Today I was speaking with a friend in politics, a previous local candidate. We were analyzing various candidates for leader of a party, and comparing what their leadership might mean for this party in comparison with other parties. Would each candidate be able to enable the party to bring about climate emergency policies? Or is the party, great values notwithstanding, too insignificant to make a difference? I am active in more than one party at a time, one on a provincial level and another on the federal. My soul-value is to bring really innovative and effective counters to the climate emergency done before 2030, after which, I think, we will have lost the game (the feedback loop will bring such fierce conditions that we may be severely hindered from continuing many activities, including those mitigation efforts we project into 2050) . I want to help politics get the right things done now, and if that means working with two parties because no one party has all the answers, I am fine with that. My soul-value will not be violated by being in two political parties; it will be violated by not striving as hard as possible to preserve good life after 2030. I may have to support other things in each party, perhaps very silly platforms. I almost don’t care (there are some possible platforms which I might not be able to support), as long as I get to work out my soul-value.
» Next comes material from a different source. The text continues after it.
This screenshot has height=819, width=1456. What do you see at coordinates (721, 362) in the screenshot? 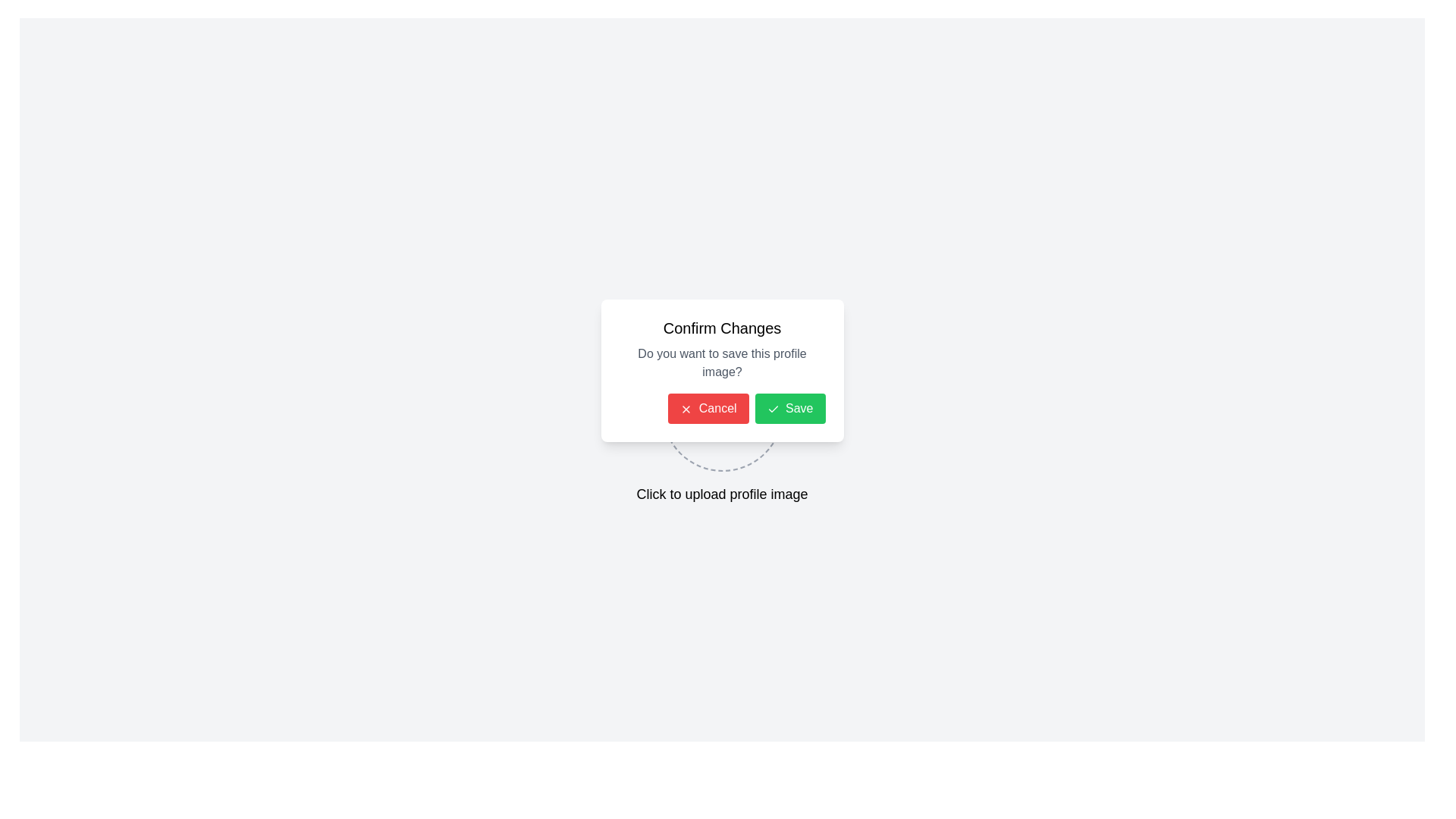
I see `the confirmation prompt text asking if the user wants to save the profile image, which is located under the title 'Confirm Changes' and above the 'Cancel' and 'Save' buttons` at bounding box center [721, 362].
While I will not be alone in benefitting from the effects of my work, so strongly do I believe in its rightness that, were I the only beneficiary, I would still work for this. And just pray that I not encounter some demand which would violate my soul-value. You can see how essential informed consent is for this. I grieve for those who cannot even choose a soul-value, something they cannot bring themselves to violate. I respect those who must be wily, but I wish better for them.